Problem details = In the records below, which lines include "agent"? Copy them.

*** Opening Data ***

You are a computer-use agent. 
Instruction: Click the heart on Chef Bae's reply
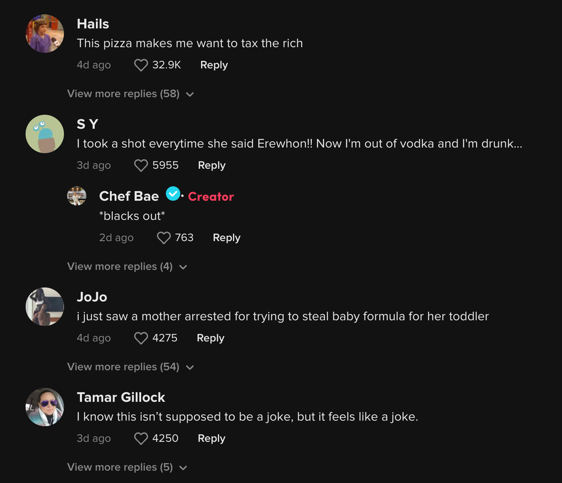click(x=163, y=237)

*** Closing Data ***
*** Opening Data ***

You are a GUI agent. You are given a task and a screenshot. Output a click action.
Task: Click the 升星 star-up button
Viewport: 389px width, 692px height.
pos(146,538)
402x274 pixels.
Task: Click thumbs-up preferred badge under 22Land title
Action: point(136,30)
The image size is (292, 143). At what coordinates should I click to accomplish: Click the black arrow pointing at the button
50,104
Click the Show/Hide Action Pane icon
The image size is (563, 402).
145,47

*** Closing Data ***

Solution to the exercise =
You are a computer-use agent. 
You are a GUI agent. You are given a task and a screenshot. Output a click action.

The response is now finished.